Keep watching, Aisha - and feel their pain. May it spur you into action to do great things. I know how deeply you hurt. Your sensitivity to this will increase your compassion for all humans for the rest of your life and that is a blessing.

Keep praying.
{HUGS}

momyblogR said...

Great post. It made me cry. More people should have your sensitivity and compassion. You are truly a blessing to all that know you. I can tell just by what and how you write.

Be Blessed.

Mia said...

Aisha,
This post truly touched my heart. I understand where you're coming from in terms of "aunties and uncles" although I am latina I have many uncle and aunties that come of different countries, races, cultures, and religions thanks to the diversity of my parent's life long friendships.
In the end we are of the all family, humans. I can feel your pain and please know that you are not alone in your sadness. I too am in pain and wish I could do more than donate. I offer my prayers and try to make sense of it all. Peace...Mia

roora said...

Pray for them Aisha, it is a disaster but it is God's will at the end that we have to submit for.

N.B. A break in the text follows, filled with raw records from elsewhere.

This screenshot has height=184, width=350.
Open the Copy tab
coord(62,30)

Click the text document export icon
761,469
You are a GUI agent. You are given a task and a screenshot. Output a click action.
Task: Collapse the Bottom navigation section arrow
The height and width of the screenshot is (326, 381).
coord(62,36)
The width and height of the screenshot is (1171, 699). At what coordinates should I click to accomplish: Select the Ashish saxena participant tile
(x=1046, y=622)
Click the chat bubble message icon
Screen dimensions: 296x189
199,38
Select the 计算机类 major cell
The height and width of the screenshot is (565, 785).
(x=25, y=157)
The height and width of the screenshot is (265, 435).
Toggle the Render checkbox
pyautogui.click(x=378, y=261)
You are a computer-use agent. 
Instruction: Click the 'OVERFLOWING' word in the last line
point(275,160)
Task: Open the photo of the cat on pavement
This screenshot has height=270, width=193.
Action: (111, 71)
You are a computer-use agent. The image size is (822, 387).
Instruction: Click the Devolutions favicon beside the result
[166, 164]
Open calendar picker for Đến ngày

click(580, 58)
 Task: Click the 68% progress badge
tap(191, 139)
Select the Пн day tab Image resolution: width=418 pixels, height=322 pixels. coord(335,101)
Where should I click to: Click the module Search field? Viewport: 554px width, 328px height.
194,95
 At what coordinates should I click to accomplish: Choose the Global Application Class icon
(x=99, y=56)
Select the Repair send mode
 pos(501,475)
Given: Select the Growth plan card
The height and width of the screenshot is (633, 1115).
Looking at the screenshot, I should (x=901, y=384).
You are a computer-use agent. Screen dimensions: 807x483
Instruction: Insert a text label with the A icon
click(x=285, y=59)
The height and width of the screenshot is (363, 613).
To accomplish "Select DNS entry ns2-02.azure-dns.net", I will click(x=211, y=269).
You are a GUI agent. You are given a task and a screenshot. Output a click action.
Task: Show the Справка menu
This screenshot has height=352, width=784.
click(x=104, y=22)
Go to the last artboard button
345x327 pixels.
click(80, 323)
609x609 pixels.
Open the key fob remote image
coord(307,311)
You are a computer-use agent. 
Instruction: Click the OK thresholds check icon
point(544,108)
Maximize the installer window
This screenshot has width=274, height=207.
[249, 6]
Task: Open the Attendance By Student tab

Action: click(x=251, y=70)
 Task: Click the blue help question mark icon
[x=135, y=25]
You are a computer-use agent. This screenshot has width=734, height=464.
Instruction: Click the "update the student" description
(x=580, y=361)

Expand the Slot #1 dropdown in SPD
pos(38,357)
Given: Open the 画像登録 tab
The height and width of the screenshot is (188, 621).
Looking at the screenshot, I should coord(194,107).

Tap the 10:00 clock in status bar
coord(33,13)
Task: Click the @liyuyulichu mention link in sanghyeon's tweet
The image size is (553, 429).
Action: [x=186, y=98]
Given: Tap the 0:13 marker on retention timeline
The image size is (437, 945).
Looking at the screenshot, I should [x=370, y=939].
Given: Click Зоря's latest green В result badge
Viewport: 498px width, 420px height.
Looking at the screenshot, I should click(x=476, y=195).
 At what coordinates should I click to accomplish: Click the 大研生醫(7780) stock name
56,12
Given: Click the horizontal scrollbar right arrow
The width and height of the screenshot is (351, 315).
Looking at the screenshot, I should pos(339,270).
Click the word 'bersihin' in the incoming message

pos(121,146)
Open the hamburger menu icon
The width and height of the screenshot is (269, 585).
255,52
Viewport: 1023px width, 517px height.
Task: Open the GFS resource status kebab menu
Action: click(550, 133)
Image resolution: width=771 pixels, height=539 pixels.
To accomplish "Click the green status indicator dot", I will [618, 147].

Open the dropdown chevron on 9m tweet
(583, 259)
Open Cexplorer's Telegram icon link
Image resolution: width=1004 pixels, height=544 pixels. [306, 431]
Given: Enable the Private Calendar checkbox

Praying and donations , each bit can help them out and less from their frustration.

BTW, you can check islamic relief website, it is a good one as I guess.

In Egypt , there is a union called " Arab Medical Union " www.amu.org.eg , they are contributing to activities in pakistan and in other countries like Palestine and Darfur

Aisha said...

Thank you soo much for your kind kind comments. They really mean a great deal to me.

Saadia said...

I agree with all the postings but I want to ask, is it just me who is desensitized or is there just a more desensitized feeling to this in compared to Katrina. For the Katrina victims I cried and rushed to donate. With this I just have little confidence that my small amount of donation would even reach the people in time, given that it takes days for me to figure out how to do anything in Pakistan.

Aisha said...

The post below this one has links to sites to donate. Particularly BBCD and Baraka have Edhi foundation on their sites who is supposed to be doing direct work there. They even take online donations. For me this event has left me heart broken. I was looking at pictures in class today and started crying. It's my family out there. Just like a family they can do things to make you mad... but in the end they're a part of you and that can never change... But even if your donaton got there three weeks later, it will still help. They need so much and those needs are going to be there for years to come...

Saadia said...

Some of these sites (redcross.org and Doctors without Borders) are donating to general emergencies around the world and I don't get why. When there was a tsunami we didn't donate to a general int'l relief fund we donated to a tsunami fund.

I'm looking for the ones who do donate specifically and so far found UNICEF and Worldvision.org, both Christian funds.

Aisha said...

try this: http://www.developpakistan.org/ Edhi foundation is helping directly

Aamina said...

You know, I just don't know what to write in these things. Maybe I'll do my klukked thing.

Sonny said...

Why did you only post pictures from Lahore landmarks? What about other parts of Punjab and more specifically Pakistan. I know you must love your home city more than anything but you are talking about Pakistan not Lahore?

Aisha said...

Sonny thanks for commenting. I havent been to Pakistan since childhood. The pictures of Lahore are there because my father went to Pakistan a year ago and those are pictures from his trip that he took. The pictures of devestation are ofcourse not my own photos but pictures from the internet.

My home city? Thats funny because Lahore is not my home city.

Dalulla said...

Aisha...
Pray for them, in your prayers, hug the motherless children, pray for the mothers and fathers that lost a dear one, Pray for them all to be patient and to pass this in as much stregth as possible.

I am sure your prayers will not be in vain. WE are all praying for them and others in distress.

Hasan the Not-So-Great said...

it hurts not being able to be there to help them. What hurts me more is seeing people stroll aobut not caring for others. Often I was one of those people and now i know how it is to see the situation from this view.

Hasan the Not-So-Great said...

also you might want to try to get peopel to donate through Islamic Relief.